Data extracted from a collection
## BEGIN
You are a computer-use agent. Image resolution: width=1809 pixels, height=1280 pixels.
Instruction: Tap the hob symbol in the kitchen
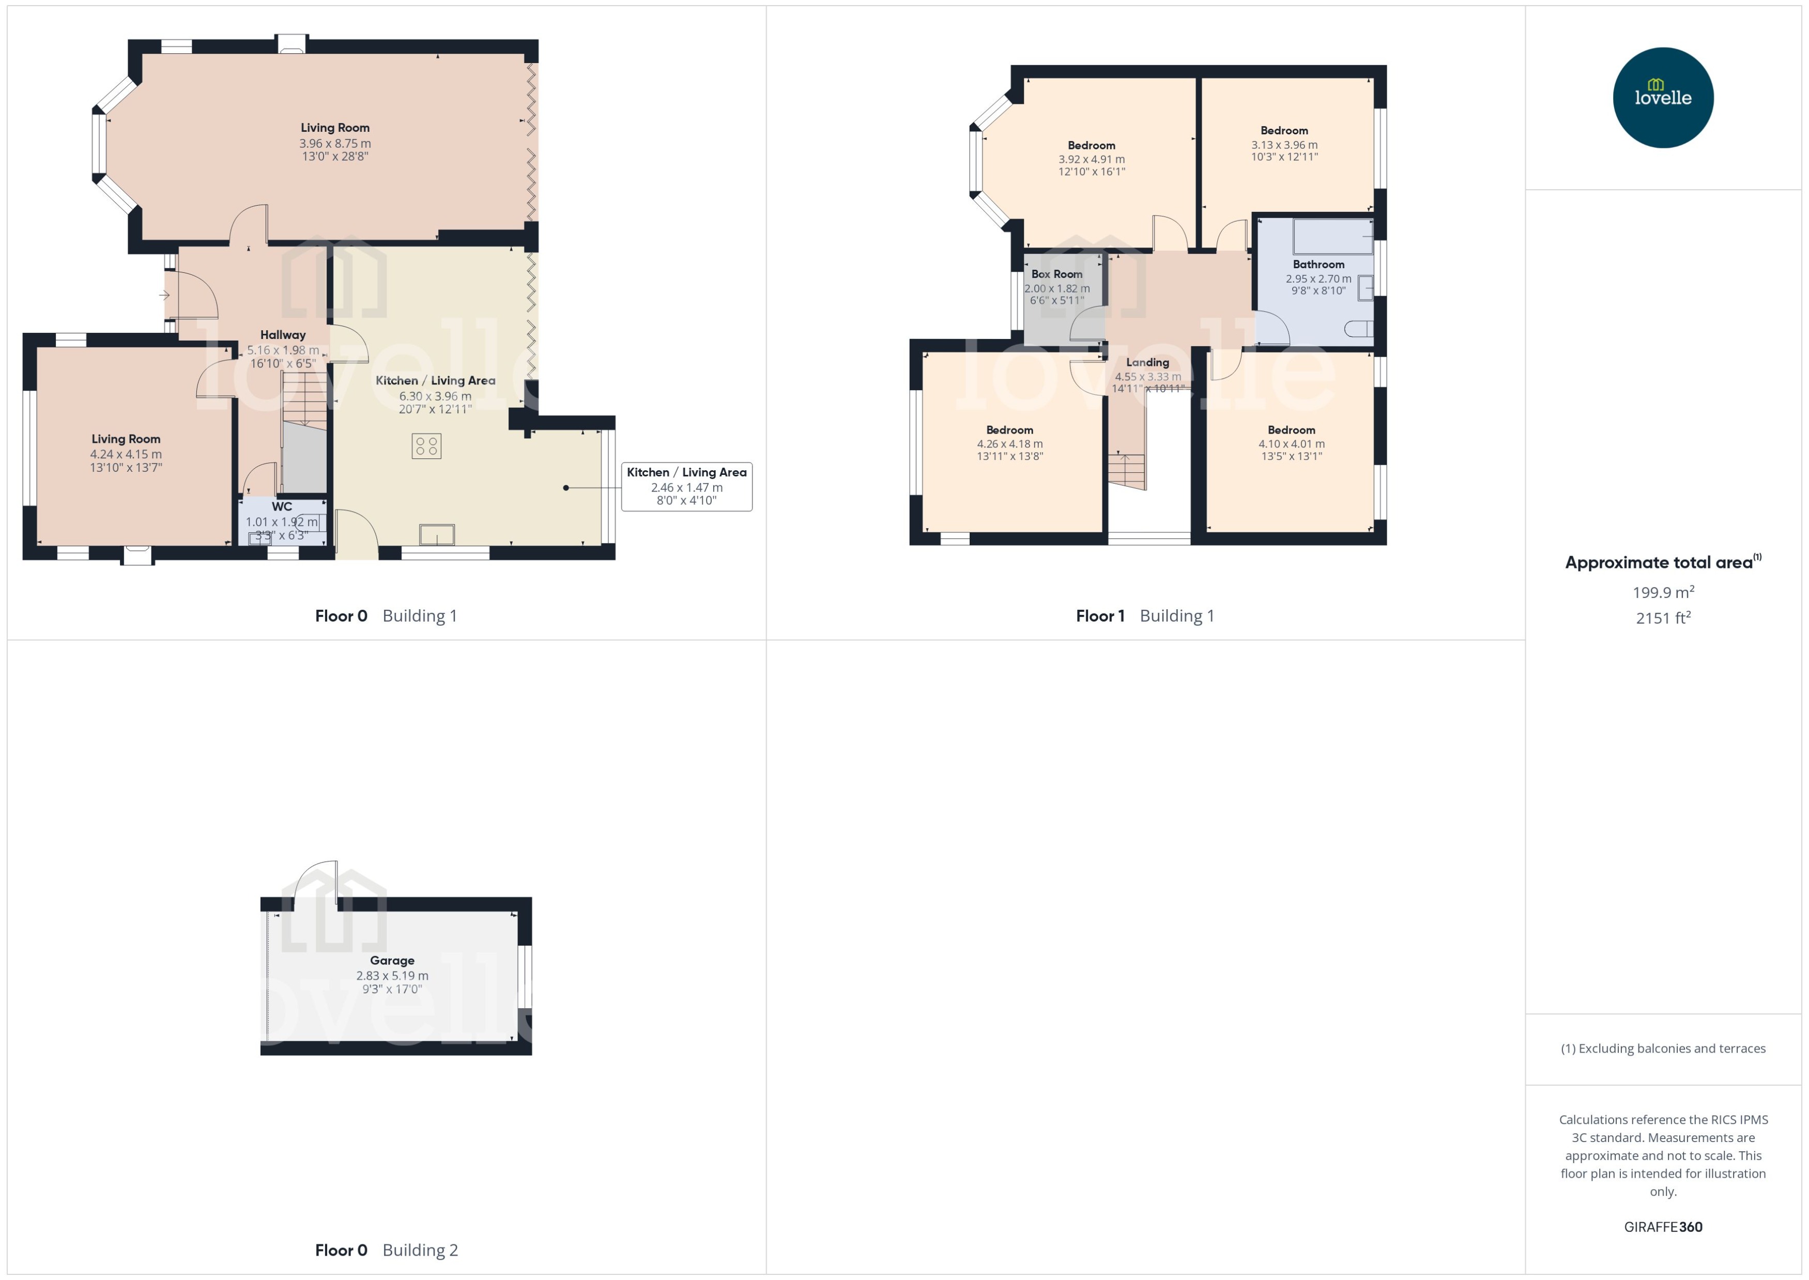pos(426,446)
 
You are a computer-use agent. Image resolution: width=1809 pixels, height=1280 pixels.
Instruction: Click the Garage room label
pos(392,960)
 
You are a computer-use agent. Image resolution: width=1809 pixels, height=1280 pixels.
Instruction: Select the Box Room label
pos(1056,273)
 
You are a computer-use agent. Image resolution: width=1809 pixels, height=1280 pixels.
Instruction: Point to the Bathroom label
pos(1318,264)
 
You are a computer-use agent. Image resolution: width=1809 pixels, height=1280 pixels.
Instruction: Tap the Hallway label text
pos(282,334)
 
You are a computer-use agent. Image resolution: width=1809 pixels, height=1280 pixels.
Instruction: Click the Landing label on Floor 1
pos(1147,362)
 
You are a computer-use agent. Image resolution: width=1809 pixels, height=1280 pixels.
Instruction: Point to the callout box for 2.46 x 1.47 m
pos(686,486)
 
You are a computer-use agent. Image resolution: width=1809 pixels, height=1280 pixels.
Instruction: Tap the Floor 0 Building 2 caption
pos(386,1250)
## END
| Given request |
Transcribe every line of the records above without changes, leaving out the pictures.

| Correct result |
You are a computer-use agent. Image resolution: width=1809 pixels, height=1280 pixels.
Instruction: Tap the hob symbol in the kitchen
pos(426,446)
 
You are a computer-use agent. Image resolution: width=1809 pixels, height=1280 pixels.
Instruction: Click the Garage room label
pos(392,960)
 
You are a computer-use agent. Image resolution: width=1809 pixels, height=1280 pixels.
Instruction: Select the Box Room label
pos(1056,273)
 
You are a computer-use agent. Image resolution: width=1809 pixels, height=1280 pixels.
Instruction: Point to the Bathroom label
pos(1318,264)
 
You are a computer-use agent. Image resolution: width=1809 pixels, height=1280 pixels.
Instruction: Tap the Hallway label text
pos(282,334)
 
You are a computer-use agent. Image resolution: width=1809 pixels, height=1280 pixels.
Instruction: Click the Landing label on Floor 1
pos(1147,362)
 
You are a computer-use agent. Image resolution: width=1809 pixels, height=1280 pixels.
Instruction: Point to the callout box for 2.46 x 1.47 m
pos(686,486)
 
You are a computer-use agent. Image resolution: width=1809 pixels, height=1280 pixels.
Instruction: Tap the Floor 0 Building 2 caption
pos(386,1250)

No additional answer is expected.